* _EXERCISE_: Print the line that contains "Where should I click to: Uncheck", then every line after it until the entries end, exactly as they read; do not include pictures.
═════ PROVIDED RECORDS ═════
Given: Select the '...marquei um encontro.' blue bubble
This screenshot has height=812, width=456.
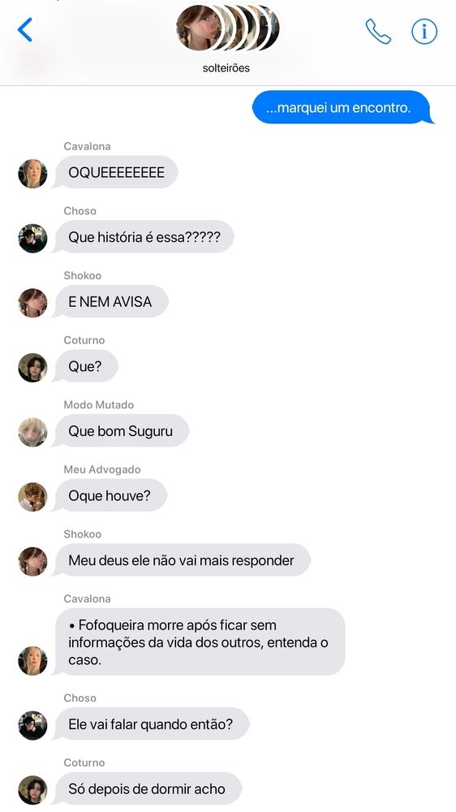Looking at the screenshot, I should pyautogui.click(x=342, y=108).
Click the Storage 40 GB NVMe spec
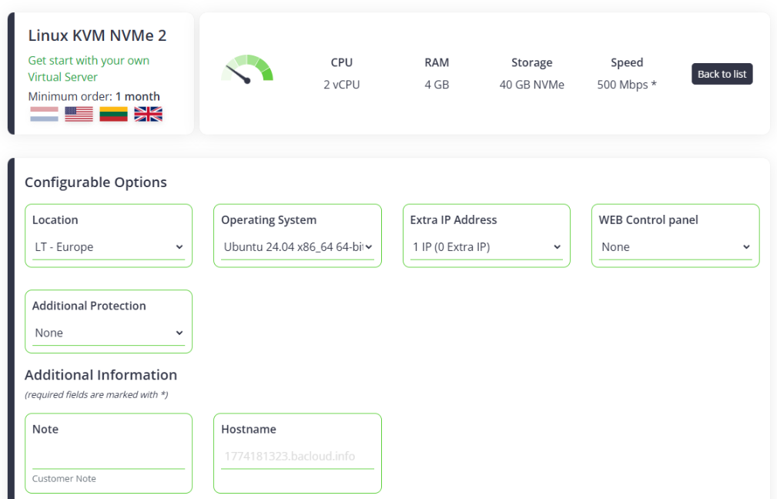Viewport: 777px width, 499px height. click(531, 74)
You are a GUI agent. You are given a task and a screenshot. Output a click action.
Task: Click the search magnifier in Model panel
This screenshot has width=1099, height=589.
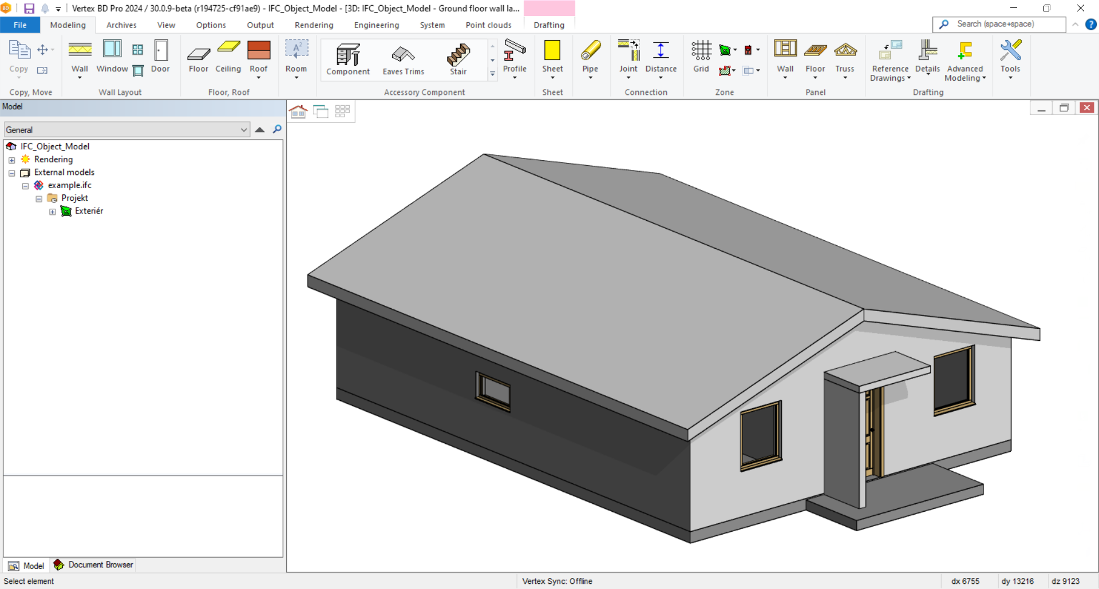tap(277, 129)

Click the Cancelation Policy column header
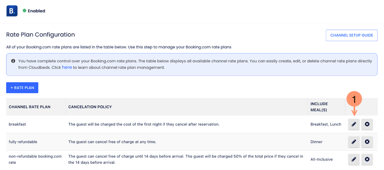pos(90,107)
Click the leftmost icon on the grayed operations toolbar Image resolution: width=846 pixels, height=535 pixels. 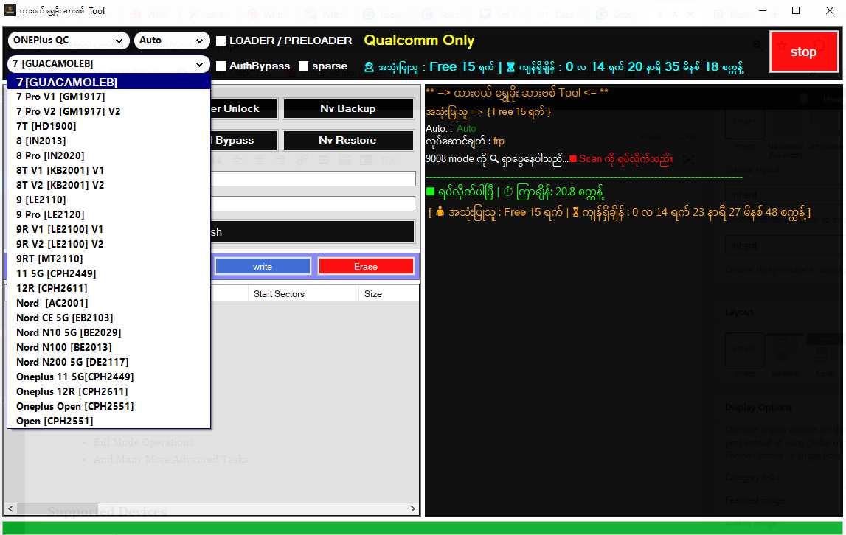[218, 160]
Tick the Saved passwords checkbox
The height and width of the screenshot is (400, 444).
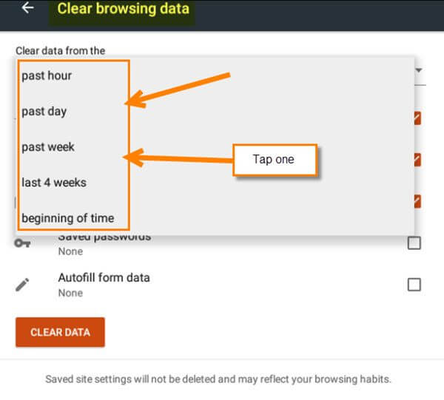414,243
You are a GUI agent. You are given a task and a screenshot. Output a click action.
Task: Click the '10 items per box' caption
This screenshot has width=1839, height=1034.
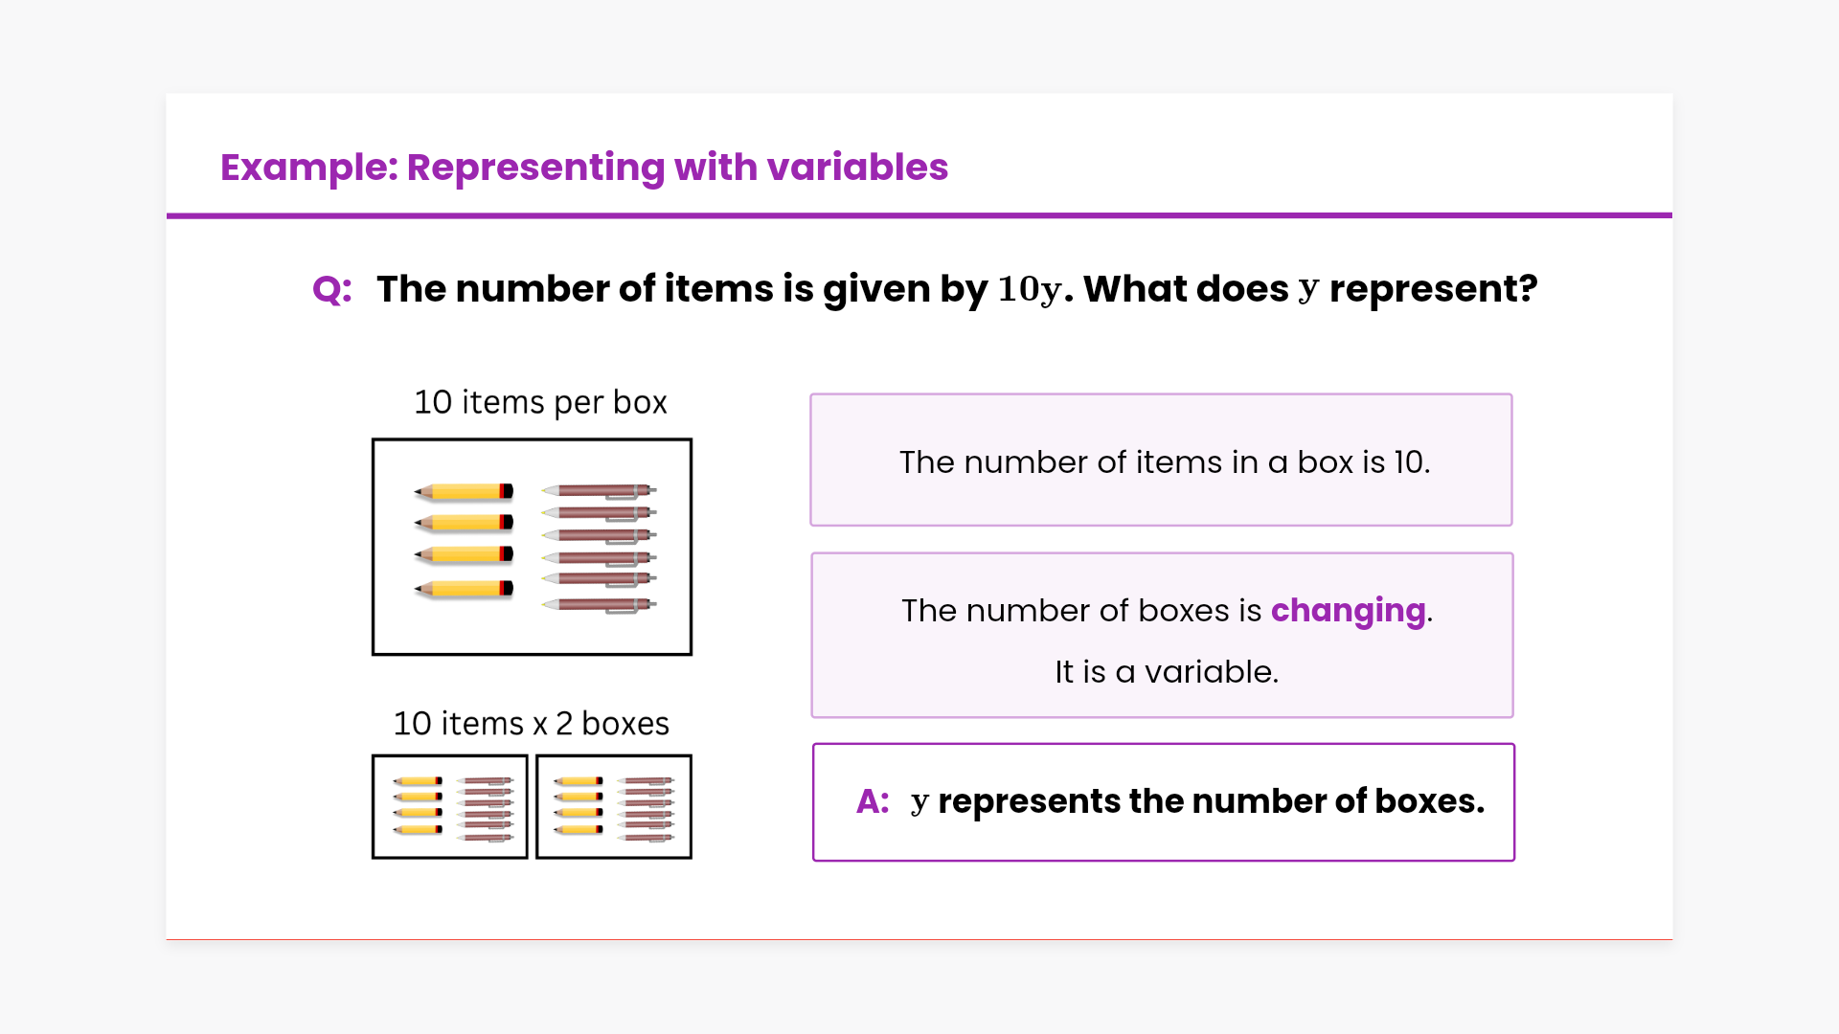tap(540, 402)
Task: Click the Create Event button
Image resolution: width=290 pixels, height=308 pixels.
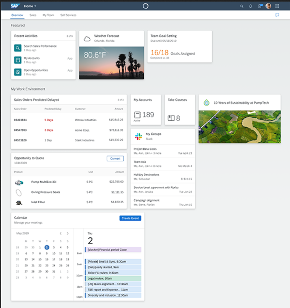Action: click(130, 218)
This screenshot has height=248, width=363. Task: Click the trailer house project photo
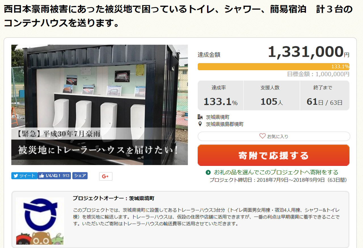100,105
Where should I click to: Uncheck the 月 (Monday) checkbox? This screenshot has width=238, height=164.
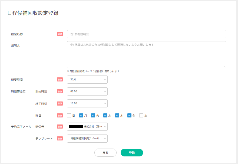tap(81, 116)
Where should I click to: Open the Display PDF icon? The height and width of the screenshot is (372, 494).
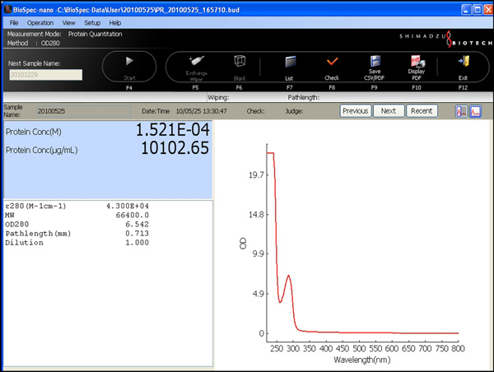coord(417,61)
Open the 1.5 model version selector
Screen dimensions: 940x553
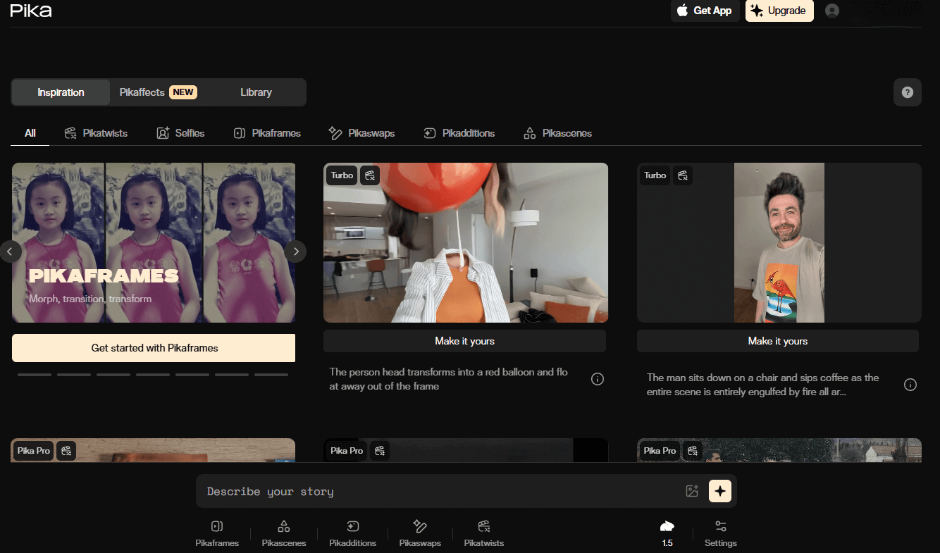click(667, 533)
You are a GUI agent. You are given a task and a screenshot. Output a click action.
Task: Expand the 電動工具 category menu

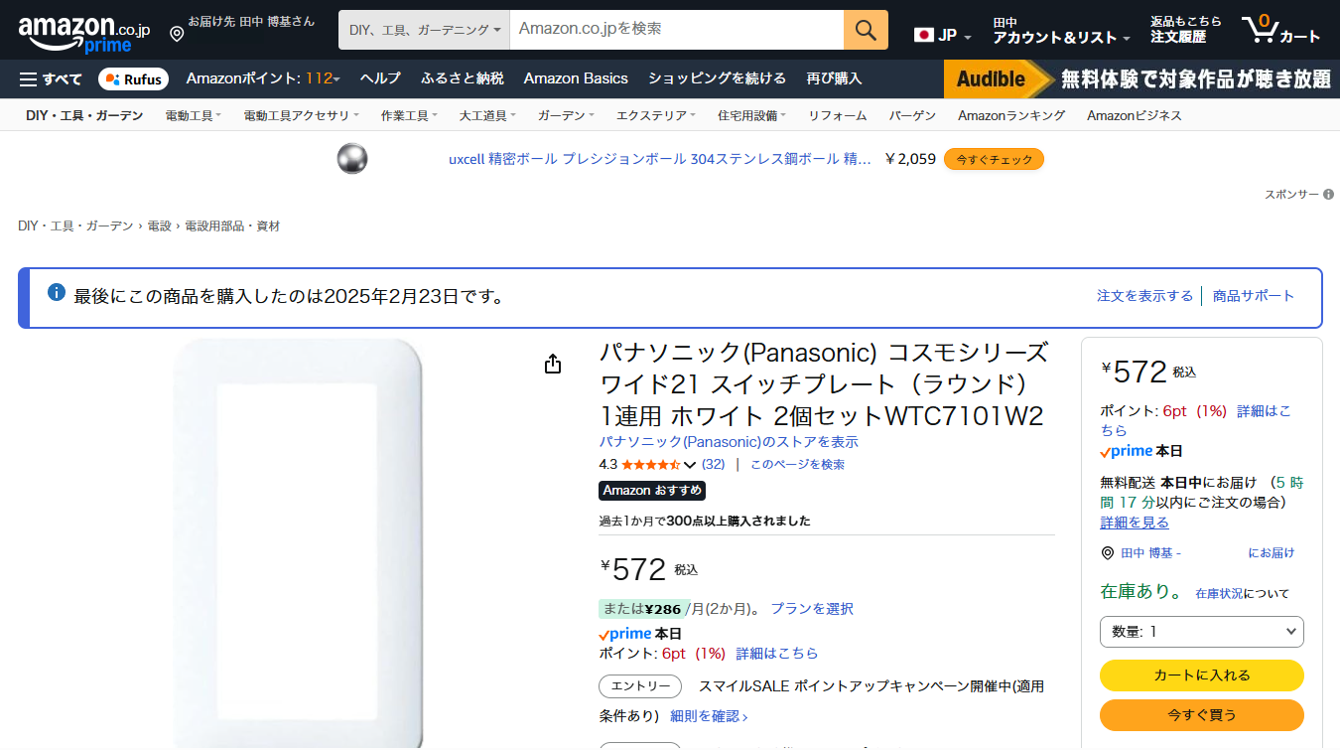coord(193,115)
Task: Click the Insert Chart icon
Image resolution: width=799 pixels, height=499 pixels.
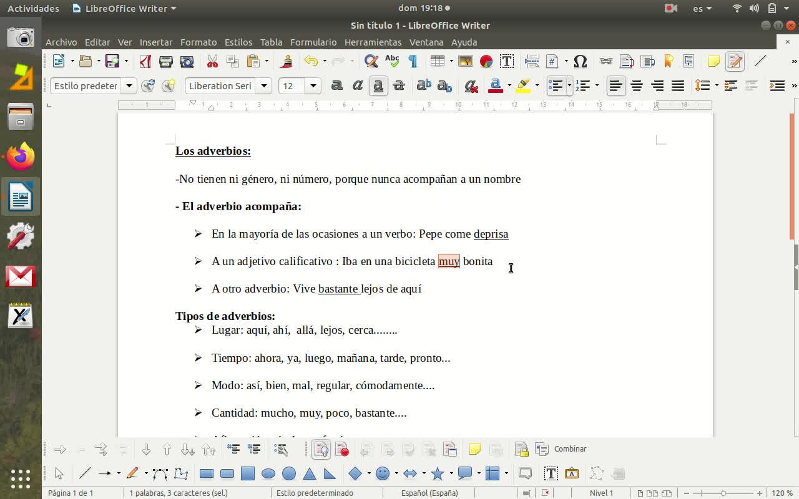Action: tap(486, 61)
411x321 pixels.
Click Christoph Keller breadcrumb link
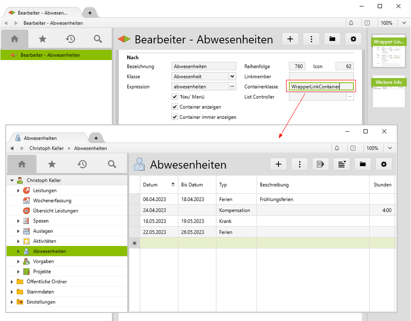[x=46, y=148]
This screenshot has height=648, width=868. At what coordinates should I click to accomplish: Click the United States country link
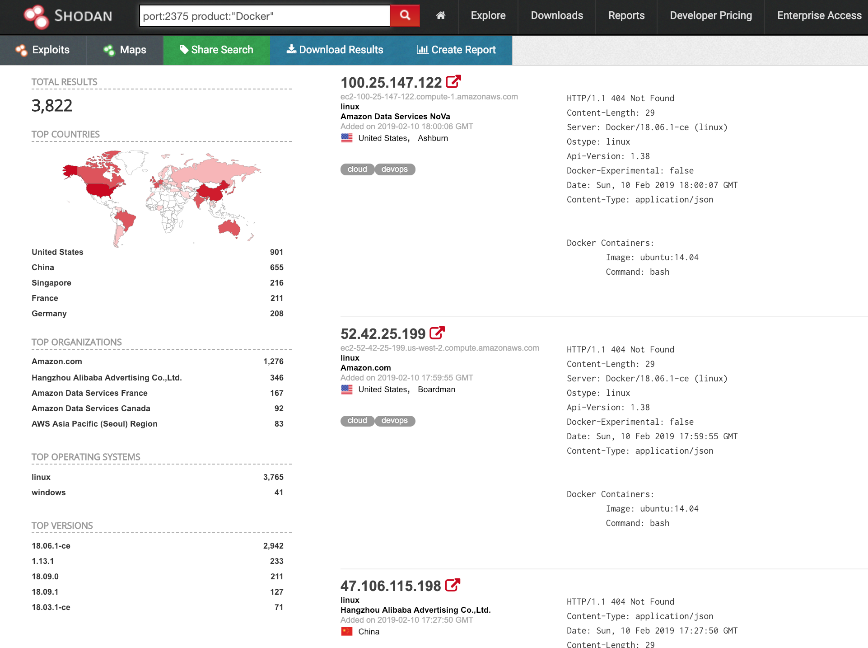click(x=57, y=251)
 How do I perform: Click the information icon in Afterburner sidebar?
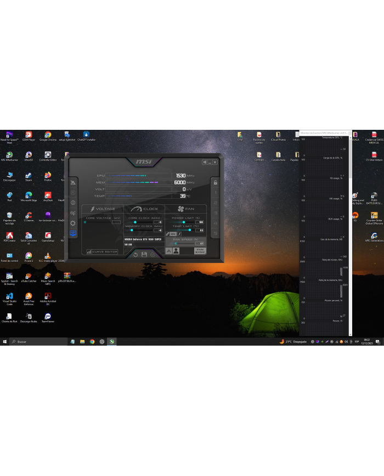coord(73,203)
═════
* _THE ANSWER_:
Where should I click to: Uncheck the 月 (Monday) checkbox? This screenshot has width=238, height=164.
tap(81, 116)
Where should I click to: Open the Display PDF icon? The height and width of the screenshot is (372, 494).
coord(417,61)
Open the 1.5 model version selector
Screen dimensions: 940x553
click(667, 533)
You are a GUI agent. You are given a task and a screenshot. Output a click action.
Task: Expand the 電動工具 category menu

coord(193,115)
Task: Click the Insert Chart icon
Image resolution: width=799 pixels, height=499 pixels.
Action: tap(486, 61)
411x321 pixels.
Click Christoph Keller breadcrumb link
[x=46, y=148]
This screenshot has height=648, width=868. At what coordinates should I click to accomplish: Click the United States country link
click(x=57, y=251)
 How do I perform: Click the information icon in Afterburner sidebar?
coord(73,203)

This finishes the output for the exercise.